Spaghetti all’assassina: perché si chiamano così
La spiegazione più probabile sta nella quantità, generosa, di peperoncino. Ma non è tutto lì. “Assassina” è da intendersi come non esattamente salutista. Con lo spaghetto stracotto. Bruciato. Attaccato. Risottato. Non esattamente gourmet se vogliamo, ma il contrario dei troppi piatti turgidi e poco saporiti di cui riempiamo oggi i nostri menu.
Accademia e contro Accademia
A Bari la responsabilità di tutelare l’amato piatto spetta addirittura a un’accademia. Anzi, no, due. Un’Accademia e, udite udite, una contro-Accademia.
L’Accademia dell’assassina, composta da uomini gaudenti della Bari verace. La contro-Accademia, formata al contrario da sole donne del capoluogo pugliese, che valutano la ricetta come fossero austeri ispettori della guida Michelin. Scheda alla mano si presentano nei ristoranti per votare aspetto e sapidità del piatto. Attenzione però, sono ammessi alla votazione solo i cuochi che hanno cucinato l’Assassina nella padella di ferro. La devono proprio mostrare.
Ricetta degli spaghetti all’Assassina
Ingredienti per 4 persone:
- 400 g di spaghetti
- Concentrato di pomodoro, un tubetto
- 170 g di passata di pomodoro
- 3 peperoncini (almeno) secchi
- 2 spicchi di aglio
- olio extravergine di oliva
- sale, un pizzico
Preparazione
Faccio bollire acqua abbondante insieme al concentrato e al sale.
Entra in scena la leggendaria padella di ferro.

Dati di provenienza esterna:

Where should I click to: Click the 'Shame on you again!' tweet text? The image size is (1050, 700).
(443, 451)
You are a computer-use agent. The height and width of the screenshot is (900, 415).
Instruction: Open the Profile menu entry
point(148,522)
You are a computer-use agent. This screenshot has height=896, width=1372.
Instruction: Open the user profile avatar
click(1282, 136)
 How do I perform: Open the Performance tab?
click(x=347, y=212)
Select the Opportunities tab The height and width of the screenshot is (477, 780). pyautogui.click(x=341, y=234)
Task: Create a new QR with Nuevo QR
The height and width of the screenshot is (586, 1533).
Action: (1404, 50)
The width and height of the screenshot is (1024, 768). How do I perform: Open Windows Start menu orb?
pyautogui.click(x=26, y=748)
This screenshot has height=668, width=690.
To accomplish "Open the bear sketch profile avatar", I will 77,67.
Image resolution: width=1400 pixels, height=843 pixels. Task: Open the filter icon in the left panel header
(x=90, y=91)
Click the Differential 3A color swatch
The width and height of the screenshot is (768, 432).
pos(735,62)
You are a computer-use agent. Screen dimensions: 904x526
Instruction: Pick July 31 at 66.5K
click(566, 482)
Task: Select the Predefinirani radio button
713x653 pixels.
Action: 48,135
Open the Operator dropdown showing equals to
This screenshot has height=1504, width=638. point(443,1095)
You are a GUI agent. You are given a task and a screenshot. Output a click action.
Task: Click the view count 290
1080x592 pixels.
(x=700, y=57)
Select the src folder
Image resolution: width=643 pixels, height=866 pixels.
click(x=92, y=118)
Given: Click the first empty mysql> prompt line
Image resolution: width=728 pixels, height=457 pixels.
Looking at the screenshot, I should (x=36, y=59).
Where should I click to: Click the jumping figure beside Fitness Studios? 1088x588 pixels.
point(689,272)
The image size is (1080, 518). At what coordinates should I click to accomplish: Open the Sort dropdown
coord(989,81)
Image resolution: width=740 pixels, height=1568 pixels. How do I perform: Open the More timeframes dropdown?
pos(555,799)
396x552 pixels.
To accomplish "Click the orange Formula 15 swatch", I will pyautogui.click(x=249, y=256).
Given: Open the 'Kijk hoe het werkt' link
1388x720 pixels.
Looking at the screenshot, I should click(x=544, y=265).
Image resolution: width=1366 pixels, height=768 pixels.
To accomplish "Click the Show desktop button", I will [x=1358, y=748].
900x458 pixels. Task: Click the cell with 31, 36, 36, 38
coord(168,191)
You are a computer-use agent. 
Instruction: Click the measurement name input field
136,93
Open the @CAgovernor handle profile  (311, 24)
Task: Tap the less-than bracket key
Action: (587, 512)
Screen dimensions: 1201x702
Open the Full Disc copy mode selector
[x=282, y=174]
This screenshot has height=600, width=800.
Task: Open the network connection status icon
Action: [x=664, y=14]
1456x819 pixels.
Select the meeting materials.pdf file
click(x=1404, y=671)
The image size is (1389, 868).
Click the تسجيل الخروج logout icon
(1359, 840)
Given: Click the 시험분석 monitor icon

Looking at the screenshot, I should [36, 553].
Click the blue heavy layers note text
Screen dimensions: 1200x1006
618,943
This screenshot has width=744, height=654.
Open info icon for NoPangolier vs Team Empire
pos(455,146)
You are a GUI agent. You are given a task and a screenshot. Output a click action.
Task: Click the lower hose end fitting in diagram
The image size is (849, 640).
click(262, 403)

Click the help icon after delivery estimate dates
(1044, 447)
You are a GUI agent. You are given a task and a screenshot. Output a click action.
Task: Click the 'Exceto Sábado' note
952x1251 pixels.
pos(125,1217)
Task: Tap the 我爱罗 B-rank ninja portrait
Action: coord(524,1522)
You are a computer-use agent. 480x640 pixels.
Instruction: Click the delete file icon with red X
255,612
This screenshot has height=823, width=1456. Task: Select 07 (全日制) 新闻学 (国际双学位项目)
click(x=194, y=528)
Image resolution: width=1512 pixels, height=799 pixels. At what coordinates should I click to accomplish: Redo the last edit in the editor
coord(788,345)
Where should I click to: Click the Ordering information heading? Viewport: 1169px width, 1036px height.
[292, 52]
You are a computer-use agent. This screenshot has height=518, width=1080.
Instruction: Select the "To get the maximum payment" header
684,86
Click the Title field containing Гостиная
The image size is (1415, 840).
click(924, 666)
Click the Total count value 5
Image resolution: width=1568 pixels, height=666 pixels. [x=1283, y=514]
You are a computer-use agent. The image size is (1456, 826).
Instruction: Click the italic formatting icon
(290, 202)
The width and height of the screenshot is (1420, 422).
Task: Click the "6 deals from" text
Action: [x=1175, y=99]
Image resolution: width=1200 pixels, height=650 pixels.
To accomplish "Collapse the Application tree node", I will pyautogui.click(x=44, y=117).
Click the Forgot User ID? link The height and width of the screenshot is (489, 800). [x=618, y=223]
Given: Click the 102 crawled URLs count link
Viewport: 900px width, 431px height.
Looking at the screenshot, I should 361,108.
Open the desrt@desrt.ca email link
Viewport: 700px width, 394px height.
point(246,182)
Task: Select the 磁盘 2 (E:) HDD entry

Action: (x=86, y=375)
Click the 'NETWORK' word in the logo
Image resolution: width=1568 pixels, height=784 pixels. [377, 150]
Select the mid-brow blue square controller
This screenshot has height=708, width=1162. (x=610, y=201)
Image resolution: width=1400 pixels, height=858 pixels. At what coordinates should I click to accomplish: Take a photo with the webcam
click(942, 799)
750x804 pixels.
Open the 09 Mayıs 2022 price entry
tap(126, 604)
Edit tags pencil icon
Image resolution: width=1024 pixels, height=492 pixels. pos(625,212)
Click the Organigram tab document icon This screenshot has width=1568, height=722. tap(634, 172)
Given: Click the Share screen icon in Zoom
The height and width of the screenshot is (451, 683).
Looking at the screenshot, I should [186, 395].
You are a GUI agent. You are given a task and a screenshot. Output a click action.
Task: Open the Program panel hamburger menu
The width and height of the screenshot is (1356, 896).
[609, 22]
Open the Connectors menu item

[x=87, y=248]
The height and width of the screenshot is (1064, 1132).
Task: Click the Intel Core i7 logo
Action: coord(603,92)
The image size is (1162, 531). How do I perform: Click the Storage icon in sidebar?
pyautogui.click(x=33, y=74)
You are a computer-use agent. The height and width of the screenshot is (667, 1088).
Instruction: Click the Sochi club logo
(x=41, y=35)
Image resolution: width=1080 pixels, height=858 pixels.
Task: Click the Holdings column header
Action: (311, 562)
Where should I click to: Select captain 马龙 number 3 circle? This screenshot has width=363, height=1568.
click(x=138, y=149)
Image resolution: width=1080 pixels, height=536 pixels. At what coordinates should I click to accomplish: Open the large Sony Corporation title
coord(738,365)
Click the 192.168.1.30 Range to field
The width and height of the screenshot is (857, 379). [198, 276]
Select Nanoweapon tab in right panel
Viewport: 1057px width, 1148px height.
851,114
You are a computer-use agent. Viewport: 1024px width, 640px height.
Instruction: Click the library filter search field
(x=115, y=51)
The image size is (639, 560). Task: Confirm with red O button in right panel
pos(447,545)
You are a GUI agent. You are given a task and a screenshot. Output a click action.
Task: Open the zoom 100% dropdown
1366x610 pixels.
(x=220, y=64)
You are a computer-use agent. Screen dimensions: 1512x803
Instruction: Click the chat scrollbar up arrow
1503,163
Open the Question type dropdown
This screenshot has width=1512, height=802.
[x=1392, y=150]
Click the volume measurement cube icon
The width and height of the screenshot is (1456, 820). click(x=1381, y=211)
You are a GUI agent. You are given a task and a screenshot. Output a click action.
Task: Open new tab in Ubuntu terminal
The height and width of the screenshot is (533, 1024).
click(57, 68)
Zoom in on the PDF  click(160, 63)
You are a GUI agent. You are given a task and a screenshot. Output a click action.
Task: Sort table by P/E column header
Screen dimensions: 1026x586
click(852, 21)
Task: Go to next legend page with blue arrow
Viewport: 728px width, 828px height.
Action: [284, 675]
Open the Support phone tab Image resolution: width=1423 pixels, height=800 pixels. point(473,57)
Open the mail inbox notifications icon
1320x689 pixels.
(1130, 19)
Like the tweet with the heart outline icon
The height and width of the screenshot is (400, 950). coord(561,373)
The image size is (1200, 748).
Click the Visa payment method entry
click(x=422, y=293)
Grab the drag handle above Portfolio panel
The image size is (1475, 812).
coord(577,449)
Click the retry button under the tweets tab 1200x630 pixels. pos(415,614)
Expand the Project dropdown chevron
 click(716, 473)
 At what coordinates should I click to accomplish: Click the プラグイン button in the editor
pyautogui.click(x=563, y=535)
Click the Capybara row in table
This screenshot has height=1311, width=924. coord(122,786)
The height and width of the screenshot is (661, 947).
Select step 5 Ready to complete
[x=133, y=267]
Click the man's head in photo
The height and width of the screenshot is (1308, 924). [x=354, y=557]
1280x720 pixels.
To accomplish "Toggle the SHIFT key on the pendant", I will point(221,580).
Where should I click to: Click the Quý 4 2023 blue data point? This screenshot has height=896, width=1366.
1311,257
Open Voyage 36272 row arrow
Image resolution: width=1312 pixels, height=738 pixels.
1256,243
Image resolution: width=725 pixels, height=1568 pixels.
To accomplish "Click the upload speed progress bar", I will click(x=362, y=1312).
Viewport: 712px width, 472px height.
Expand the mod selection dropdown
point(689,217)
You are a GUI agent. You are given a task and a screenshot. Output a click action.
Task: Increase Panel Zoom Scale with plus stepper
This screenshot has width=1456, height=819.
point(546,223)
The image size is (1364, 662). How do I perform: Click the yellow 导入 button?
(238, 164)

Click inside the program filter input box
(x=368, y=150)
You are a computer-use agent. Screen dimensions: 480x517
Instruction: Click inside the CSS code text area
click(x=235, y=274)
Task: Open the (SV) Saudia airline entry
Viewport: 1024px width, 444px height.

Prima levo l’anima all’aglio e spezzo grossolanamente con le mani il peperoncino. Poi metto tutto a rosolare e mescolo dopo aver unito la passata. Aggiusto di sale.
È il momento degli spaghetti uniti a crudo. Se le dimensioni della padella non vi consentono di unirli interi, rompeteli a metà con le mani. Mescolo con delicatezza lasciando attaccare un po’ gli spaghetti sul fondo.
Non appena si attaccano, li muovo sempre delicatamente usando una spatola di legno. Unisco uno o due mestoli di brodo secondo l’occorrenza. Continuo a mescolare facendo consumare il brodo.
Attento ai rumori in arrivo dalla padella di ferro, quando sento soffriggere, torno a muovere con la spatola gli spaghetti.
Continuo così, come si fa con i risotti, bagnando ogni tanto e mescolando un po’ per evitare che gli spaghetti si attacchino sul fondo fino a quando la cottura della pasta non è conclusa.
A proposito di cottura, svolgendola direttamente nella padella di ferro, so da principio che non otterrò la stessa consistenza degli spaghetti cotti in acqua e sale.
Ma va bene così. Difficilmente sentirei altrimenti gli spaghetti, specie quelli più bruciacchiati, fare croc sotto i denti. In sostanza, il punto di cottura e di bruciato dovete deciderlo voi.